### Prompt 1
State how many lines in the records contain the string "arrow". Reply with the number only.

### Quoted text

# WARNING: plant noob questions inside



## imachode (Jun 3, 2003)

so, given the advice in this forum.. i decided to go with some anubias. i got two potted ones and they're just sitting in my rhom tank as is. i'm not sure if i want to keep it in there with her or in the sand tank which is the home of my reds.

if i was to plant it in the rhom tank with gravel, how deep does the gravel have to be?

do i take them out of the pot and then stick it in the gravel?

what about the sorta spongy wet tissue looking stuff wrapped around the roots? do i need to take that off to expose the roots before planting in gravel?

sorry for the lamer questions. just new territory.


----------



## Husky_Jim (May 26, 2003)

It is great to hear more people into the live plants!









First of all you have to unpot the plants and remove the 'clothe' stuff that covers the roots.
You have to know that Anubias also grows when are attched to driftwood which also is a great thing to see....If you decide to plant them in gravel,make sure the you cover all the roots and the plant is immovable!

Enjoy your Plants!!!


----------



## imachode (Jun 3, 2003)

i knew taht java moss could attach to driftwood... but anubias as well? could you perhaps go a little bit into detail on this?

btw, i hate playing vs NE. we should find all the pfury war3 players and make a bracket. that would be fun.


----------

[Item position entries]
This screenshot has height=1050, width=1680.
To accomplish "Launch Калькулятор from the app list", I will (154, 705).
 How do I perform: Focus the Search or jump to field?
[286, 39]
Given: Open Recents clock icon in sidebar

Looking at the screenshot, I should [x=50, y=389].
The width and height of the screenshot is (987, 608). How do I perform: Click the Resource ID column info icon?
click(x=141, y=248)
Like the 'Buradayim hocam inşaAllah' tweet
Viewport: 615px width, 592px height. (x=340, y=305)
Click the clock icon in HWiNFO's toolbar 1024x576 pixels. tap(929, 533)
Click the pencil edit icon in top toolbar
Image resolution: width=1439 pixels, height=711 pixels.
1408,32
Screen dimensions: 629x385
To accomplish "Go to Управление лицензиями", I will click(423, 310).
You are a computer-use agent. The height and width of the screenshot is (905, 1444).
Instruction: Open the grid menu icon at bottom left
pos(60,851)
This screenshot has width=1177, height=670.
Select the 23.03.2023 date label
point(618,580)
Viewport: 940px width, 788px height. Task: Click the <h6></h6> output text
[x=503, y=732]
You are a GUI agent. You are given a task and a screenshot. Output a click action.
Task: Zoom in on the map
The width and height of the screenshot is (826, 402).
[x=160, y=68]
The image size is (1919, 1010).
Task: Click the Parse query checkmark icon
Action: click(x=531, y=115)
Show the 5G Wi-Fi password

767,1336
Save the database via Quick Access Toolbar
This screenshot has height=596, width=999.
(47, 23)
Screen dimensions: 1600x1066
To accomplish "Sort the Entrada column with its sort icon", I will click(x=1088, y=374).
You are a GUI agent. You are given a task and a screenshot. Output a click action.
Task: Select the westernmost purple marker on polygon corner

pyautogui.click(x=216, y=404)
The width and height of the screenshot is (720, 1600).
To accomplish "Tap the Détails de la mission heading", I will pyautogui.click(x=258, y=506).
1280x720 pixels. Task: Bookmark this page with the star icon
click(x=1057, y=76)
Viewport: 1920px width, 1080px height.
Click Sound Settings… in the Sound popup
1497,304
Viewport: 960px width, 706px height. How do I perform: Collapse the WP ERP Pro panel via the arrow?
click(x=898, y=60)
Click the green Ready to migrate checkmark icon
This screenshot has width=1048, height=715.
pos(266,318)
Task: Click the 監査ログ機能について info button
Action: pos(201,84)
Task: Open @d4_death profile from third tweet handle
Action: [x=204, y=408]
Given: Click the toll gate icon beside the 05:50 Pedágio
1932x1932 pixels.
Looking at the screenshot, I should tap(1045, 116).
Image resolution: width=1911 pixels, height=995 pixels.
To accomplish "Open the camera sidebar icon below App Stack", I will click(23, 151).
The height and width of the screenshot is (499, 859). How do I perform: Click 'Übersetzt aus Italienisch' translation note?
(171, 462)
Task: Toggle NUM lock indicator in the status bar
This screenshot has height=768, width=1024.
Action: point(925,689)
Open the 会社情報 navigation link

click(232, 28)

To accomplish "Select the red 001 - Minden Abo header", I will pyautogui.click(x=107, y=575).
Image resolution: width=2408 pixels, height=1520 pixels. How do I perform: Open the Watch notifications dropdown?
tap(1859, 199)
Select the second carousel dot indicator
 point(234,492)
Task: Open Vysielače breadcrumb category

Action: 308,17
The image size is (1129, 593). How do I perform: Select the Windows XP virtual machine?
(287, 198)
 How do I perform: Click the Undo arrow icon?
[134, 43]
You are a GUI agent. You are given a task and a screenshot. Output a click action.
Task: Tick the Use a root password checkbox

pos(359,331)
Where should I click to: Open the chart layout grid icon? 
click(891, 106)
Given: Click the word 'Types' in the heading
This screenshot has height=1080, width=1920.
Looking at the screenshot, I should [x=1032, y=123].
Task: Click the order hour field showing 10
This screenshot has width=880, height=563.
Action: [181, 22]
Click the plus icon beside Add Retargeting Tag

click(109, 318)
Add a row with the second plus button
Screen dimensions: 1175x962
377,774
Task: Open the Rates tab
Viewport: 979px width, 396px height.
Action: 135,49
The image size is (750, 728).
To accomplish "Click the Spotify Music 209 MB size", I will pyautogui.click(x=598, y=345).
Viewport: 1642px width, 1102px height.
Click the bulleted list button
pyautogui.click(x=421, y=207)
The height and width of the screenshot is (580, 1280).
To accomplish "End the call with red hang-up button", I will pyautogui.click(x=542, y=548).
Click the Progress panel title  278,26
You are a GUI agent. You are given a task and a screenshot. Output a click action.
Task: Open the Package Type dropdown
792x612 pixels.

### Prompt 2
Reproduce the passage from the anubias thread above between "# WARNING: plant" and "in the gravel?", inclusive, word for word.

### Written response 1
2

### Written response 2
# WARNING: plant noob questions inside



## imachode (Jun 3, 2003)

so, given the advice in this forum.. i decided to go with some anubias. i got two potted ones and they're just sitting in my rhom tank as is. i'm not sure if i want to keep it in there with her or in the sand tank which is the home of my reds.

if i was to plant it in the rhom tank with gravel, how deep does the gravel have to be?

do i take them out of the pot and then stick it in the gravel?